On sent qu’elle y a mis beaucoup d’elle-même, elle s’y est jetée totalement, corps et âme comme un boxeur sur un ring. On l’imagine sortir éreintée de ce corps à corps avec la toile. Quand elle commence, elle ne s’arrête pas. Il faut qu’elle aille jusqu’au bout dans un seul élan, sans filet. Son exigence ne souffre pas la pause, la reprise. Comme si elle craignait que l’essence de son modèle, saisi pourtant avec justesse en quelques traits et tâches de couleurs sur la toile ne lui échappe. Sous la pointe grasse et généreuse du fusain, le trait devient physique, il souligne le fuselé d’une cuisse, la rondeur d’un sein, des fesses; il trace les lignes anguleuses d’un nez, l’intensité d’un regard; il esquisse la sensualité d’un dos. Les couleurs posées par touches donnent de la densité, de la personnalité aux corps qui s’exposent, de l’humanité aux visages qui reflètent une grande émotion.

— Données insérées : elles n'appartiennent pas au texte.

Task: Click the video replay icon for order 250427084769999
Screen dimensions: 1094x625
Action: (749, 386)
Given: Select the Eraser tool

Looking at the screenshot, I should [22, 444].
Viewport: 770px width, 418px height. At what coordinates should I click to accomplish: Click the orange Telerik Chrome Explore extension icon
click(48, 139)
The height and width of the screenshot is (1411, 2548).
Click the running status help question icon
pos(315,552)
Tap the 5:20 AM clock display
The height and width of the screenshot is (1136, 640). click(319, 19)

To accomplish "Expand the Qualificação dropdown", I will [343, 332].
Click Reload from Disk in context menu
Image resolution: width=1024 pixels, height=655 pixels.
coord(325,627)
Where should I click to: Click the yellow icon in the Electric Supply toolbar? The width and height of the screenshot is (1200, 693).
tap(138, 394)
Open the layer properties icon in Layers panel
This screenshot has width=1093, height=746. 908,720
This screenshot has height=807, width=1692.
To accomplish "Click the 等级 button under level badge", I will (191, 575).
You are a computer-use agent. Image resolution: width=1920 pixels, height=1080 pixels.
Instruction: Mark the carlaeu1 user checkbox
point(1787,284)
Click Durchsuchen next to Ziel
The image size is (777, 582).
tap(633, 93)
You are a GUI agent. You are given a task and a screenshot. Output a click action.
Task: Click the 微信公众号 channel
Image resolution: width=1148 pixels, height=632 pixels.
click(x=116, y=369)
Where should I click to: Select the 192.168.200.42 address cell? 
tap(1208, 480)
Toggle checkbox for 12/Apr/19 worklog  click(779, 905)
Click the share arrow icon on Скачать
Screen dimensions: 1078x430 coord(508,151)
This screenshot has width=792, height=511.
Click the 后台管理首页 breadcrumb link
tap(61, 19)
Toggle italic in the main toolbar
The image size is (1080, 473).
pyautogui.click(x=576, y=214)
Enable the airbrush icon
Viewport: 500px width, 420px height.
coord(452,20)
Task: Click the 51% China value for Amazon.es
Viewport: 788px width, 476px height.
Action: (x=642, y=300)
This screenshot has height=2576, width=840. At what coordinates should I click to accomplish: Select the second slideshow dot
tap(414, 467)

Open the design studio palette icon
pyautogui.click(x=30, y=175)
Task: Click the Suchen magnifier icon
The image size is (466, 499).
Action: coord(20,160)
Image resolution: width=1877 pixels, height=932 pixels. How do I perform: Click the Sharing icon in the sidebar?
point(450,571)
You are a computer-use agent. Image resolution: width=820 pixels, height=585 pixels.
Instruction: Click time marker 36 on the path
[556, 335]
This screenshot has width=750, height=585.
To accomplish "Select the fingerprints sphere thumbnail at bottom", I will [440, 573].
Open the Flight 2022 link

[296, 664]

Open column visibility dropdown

Sont-ils le reflet de leurs états d’âme?
Ceux de l’artiste?
Ou les nôtres…?
Une peinture qui met les corps et l’âme à nu, définitivement.

Marie-Annick Bénéton
Loin des paysages classiques, harmonieux et lumineux de ses débuts, Marie-Annick BENETON se consacre actuellement à l’étude fiévreuse du corps et du visage masculin ou féminin surgissant sur un fond souvent sombre, voire noir, en à-plat ou hachuré à grands traits. Leur force expressive, due à une structure puissante, est accentuée par la violence contrastée des touches de couleurs, héritage du fauvisme et de l’expressionnisme, et le large emploi du noir qui cerne les corps ou souligne les traits. Les formes, anguleuses ou douces dans l’expression de la féminité, cherchent, par la force d’un trait sûr jailli d’un geste unique, à rendre la sensualité ou la puissance d’un corps, l’instantanéité d’un mouvement, d’une posture où l’absence de détails confine parfois à l’abstraction.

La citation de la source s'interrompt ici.